Article 26 lays down the requirement for an animal welfare body, while Article 27 outlines its tasks in relation to the welfare of the animals, the application of the Three Rs, the internal establishment and review of operating procedures with regard to monitoring, reporting and follow-up, including the development and outcomes of projects and their further contributions to the Three Rs.
Article 30 requires the Member States to ensure that all establishments keep records of the number and species of animals involved, their origins, their use and their death or re-homing.
Article 34 specifies that the competent authorities of the Member States must carry out regular inspections, to verify compliance with the requirements of the Directive, taking into account the number and species of animals involved, the record of the establishment in complying with the requirements of this Directive, the number and types of projects carried out, and any information that might indicate noncompliance.
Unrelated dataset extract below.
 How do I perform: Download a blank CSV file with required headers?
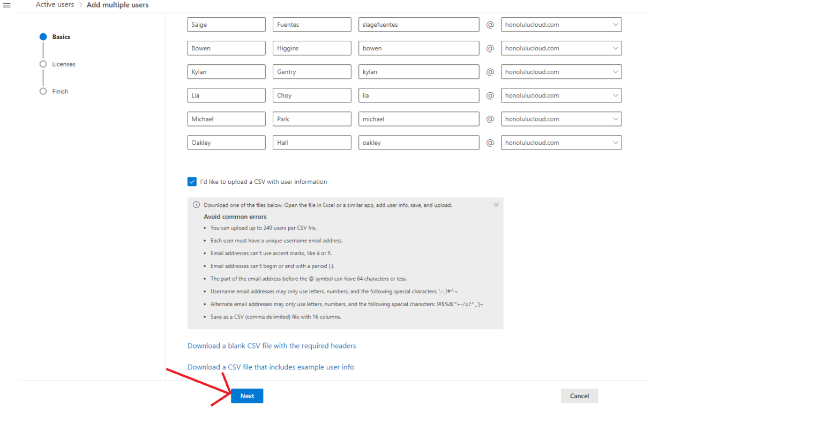click(x=271, y=346)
Article 35 states that, when there is due reason for concern, the Commission shall undertake controls of the infrastructure and operation of national inspections in Member States, and the competent authority of the Member State concerned shall undertake measures to take account of the results of the control.
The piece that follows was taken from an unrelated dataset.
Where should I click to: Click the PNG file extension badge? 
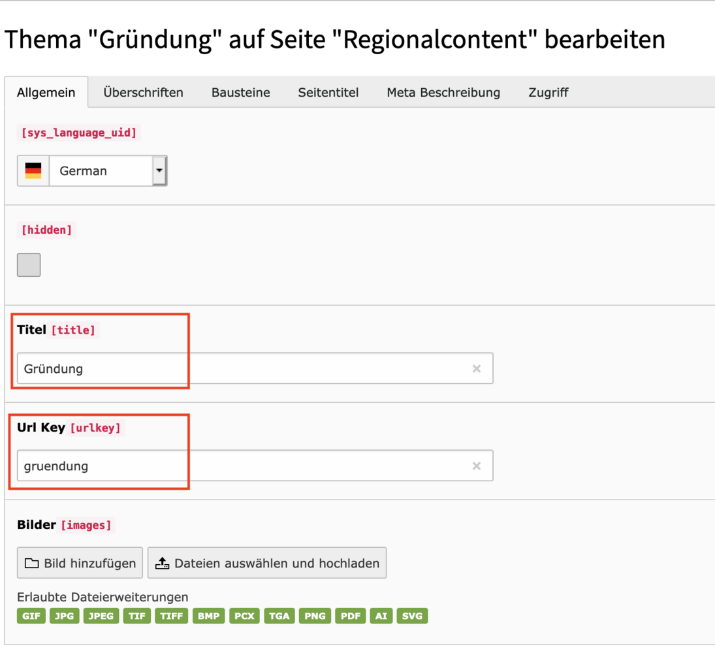point(315,616)
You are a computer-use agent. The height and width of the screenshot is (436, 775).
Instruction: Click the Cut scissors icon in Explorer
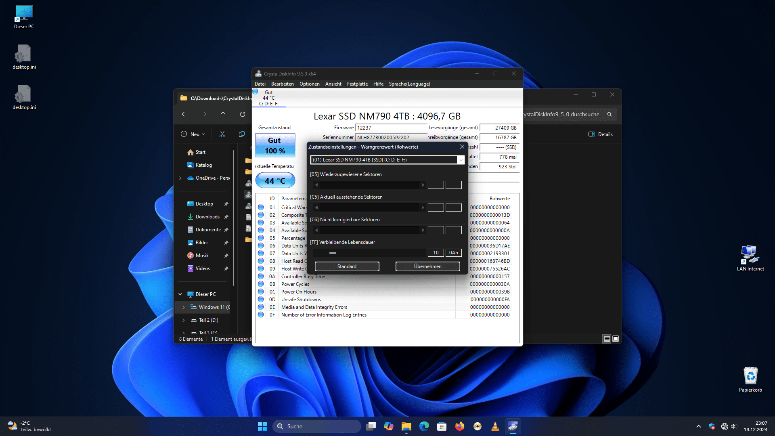(222, 134)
There are, of course, other individuals and organisations with responsibilities. These include the research funding bodies and the peer reviewers who assess research grant proposals, as discussed in a useful booklet, Responsibility in the use of animals in bioscience research,4 published by the National Centre for the Replacement, Refinement and Reduction of Animals in Research (NC3Rs). Also of importance are the editors and editorial boards of the journals which publish articles which involve the use of laboratory animals, as was considered in a thoughtful article by Helen Galley.5
Given the clarity of the legislation and the specified responsibilities of so many different kinds of people, how can things go so wrong, as happens, as far as we know, on relatively rare occasions? First of all, human beings are involved, and whether those involved are doctors, lawyers, airline pilots, other professionals or even parents, we are a fallible
species and sometimes do wrong things, accidentally or deliberately. We need rules within which to work, and people in place to try to ensure that we do so, but they can’t watch all of us all of the time. In the end, it all depends on personal integrity, and, in the case of performing potentially-harmful experimental procedures on living vertebrates, the ultimate and inescapable responsibility must rest with those who actually perform the procedures. That is where the buck stops.
1 Anon. (2012). The Animals (Scientific Procedures) Act 1986 Amendment Regulations 2012. Statutory Instrument No. 3039, 57pp. London, UK: The National Archive. Available at: http://www.legislation.gov.uk/uksi/2012/3039/contents/made (Accessed 23.05.13).
2 Anon. (2010). Directive 2010/63/EU of the European Parliament and of the Council of 22 September 2010 on the protection of animals used for scientific purposes. Official Journal of the European Union L276, 20.10.2010, 33–79.
3 Woolf, M. & Jacobson, S. (2013). Inquiry into ‘abuse’ of lab rats at college. The Sunday Times, 14 April 2013, p. 8.
4 Anon. (2013). Responsibility in the use of animals in bioscience research, 24pp. London, UK: NC3Rs. Available at: http://www.nc3rs.org.uk/downloaddoc.asp? id =719 (Accessed 23.05.13).
5Galley, H.F. (2010). Mice, men and medicine. British Journal of Anaesthesia 105, 396–400.